Quality assurance is the process of ensuring that no mistakes end up or stay on a website. Problems like broken interface elements, typos, unintended formatting, or long loading times can negatively impact the user’s perception that your site is professional or authoritative.

Good Quality Assurance

  • Involves checking the impact of every change you make to a site.
  • Is having a list of issues you check every time you launch a site, change a site, or post content.
  • Requires checking changes to a site design in different browsers on different devices

Bad Quality Assurance

  • Is impatient
  • Leaves broken elements on a site for long periods of time
  • Leaves things on a site unfinished

Quality Assurance Concerns

QA list

The best recommendation here is creating a list of things you check every time you make design changes or publish to a site. There can be dozens of small issues to check for and it’s best not to assume you will remember them all.

Typos

Basic editing is essential.

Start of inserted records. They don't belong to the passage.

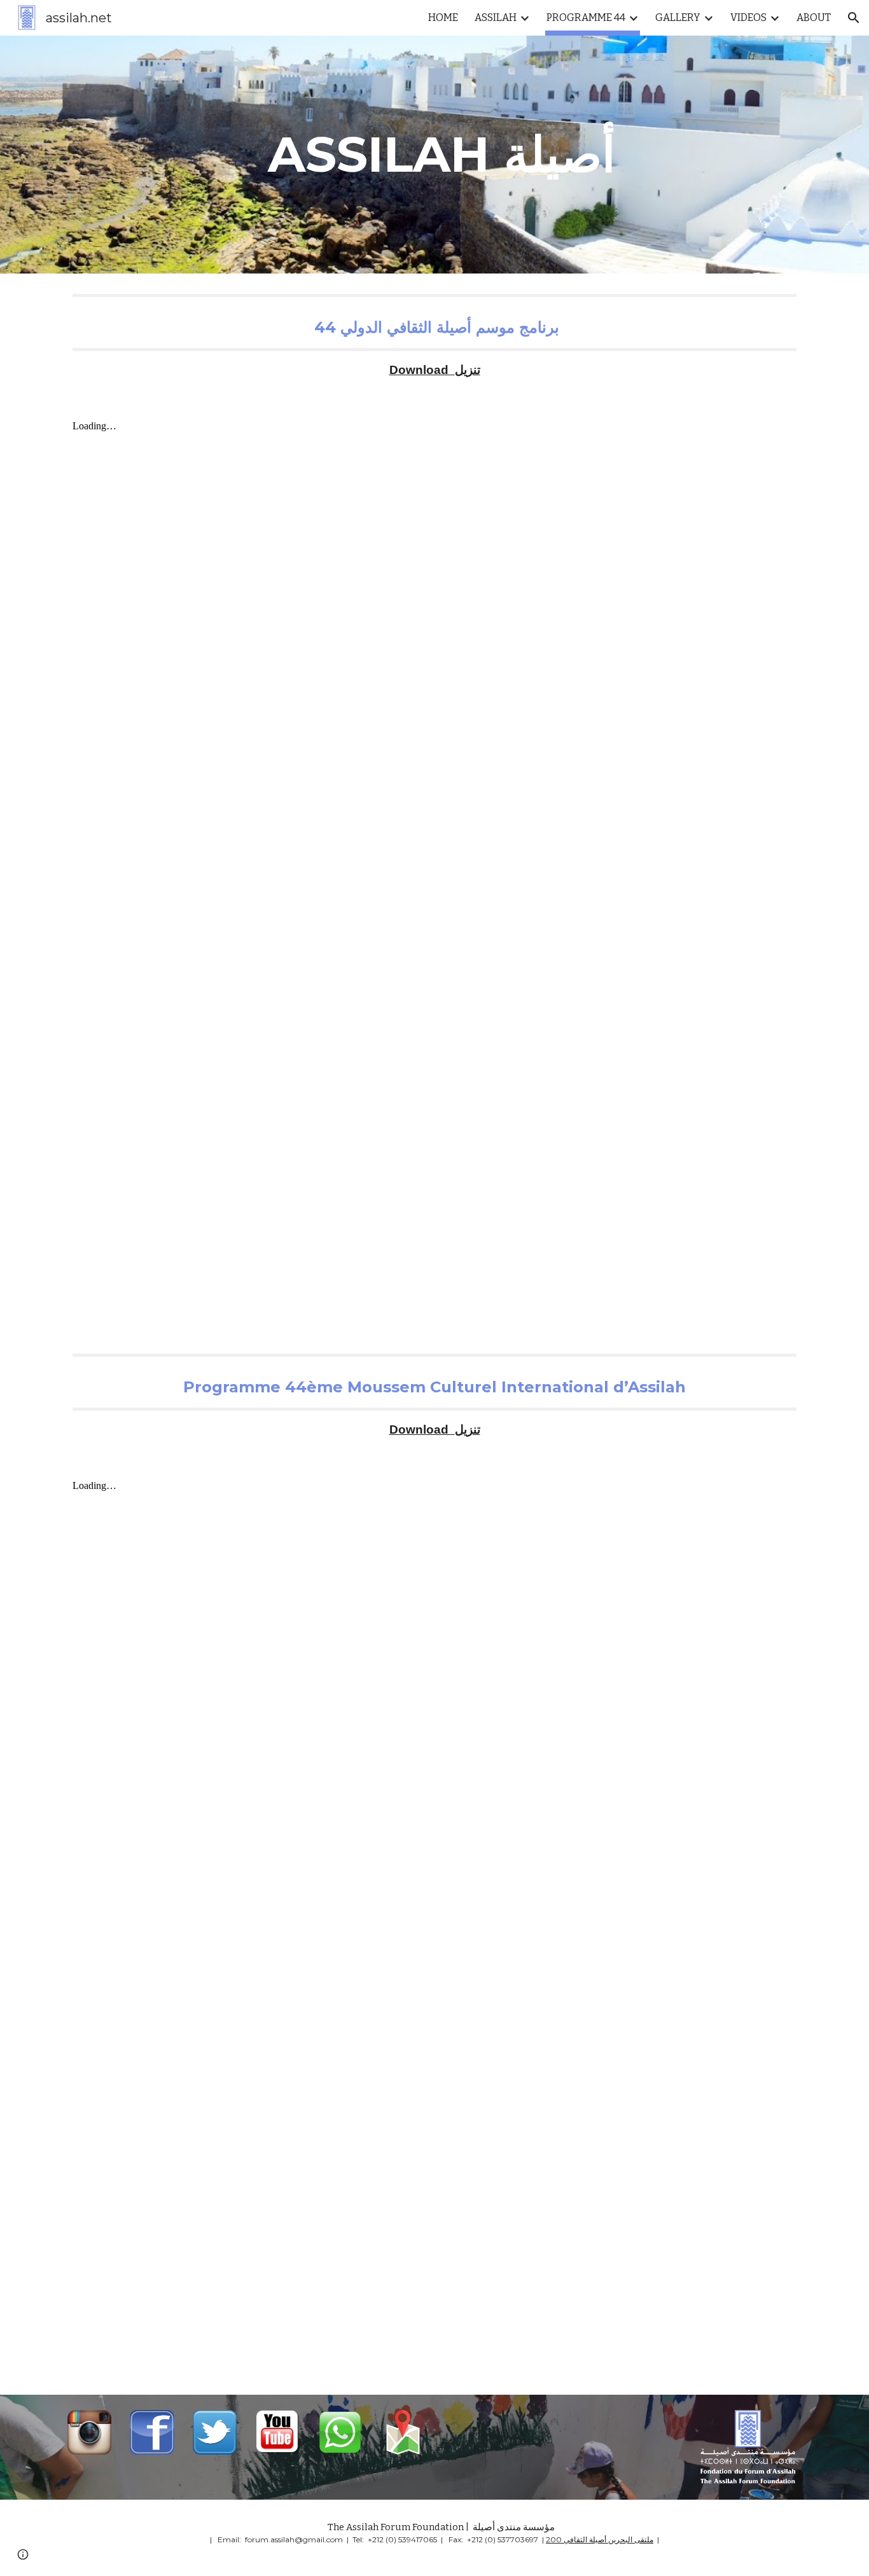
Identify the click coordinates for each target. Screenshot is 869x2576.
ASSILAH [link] (496, 17)
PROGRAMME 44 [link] (585, 17)
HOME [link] (443, 17)
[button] (853, 18)
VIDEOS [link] (748, 17)
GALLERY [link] (677, 17)
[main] (434, 154)
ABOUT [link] (813, 17)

Typos can cost you authority in the eyes of users. They imply a lack of attention to detail and can leave you looking less professional than other sites.

Errors

A very common error is to leave an extra opening or closing HTML tag in your content that breaks the footer of your site. Also common are changes to the site that don’t work on all screen sizes. Every change to a site should be carefully reviewed to prevent making users think a site isn’t well maintained.

Browser testing

While browsers are now more alike than every before, there are still small differences between them. And the appearance and behaviors of a site can be very different based on screen size. Before launch and after any design change its essential to look at a site in different browsers and on different screen sizes.

User testing

Do changes to a site help or hurt it? There are many ways, both technical and casual to test the impact of changes to your site. Does a change cause time-on-site to go up or down? Does a change hurt the search rank?

No coming soon

Don’t have any pages, posts, or elements on your site that say “coming soon.” No matter the intent or urgency these elements will most often remain this way for an extended period of time and don’t feel relevant or credible to a visitor.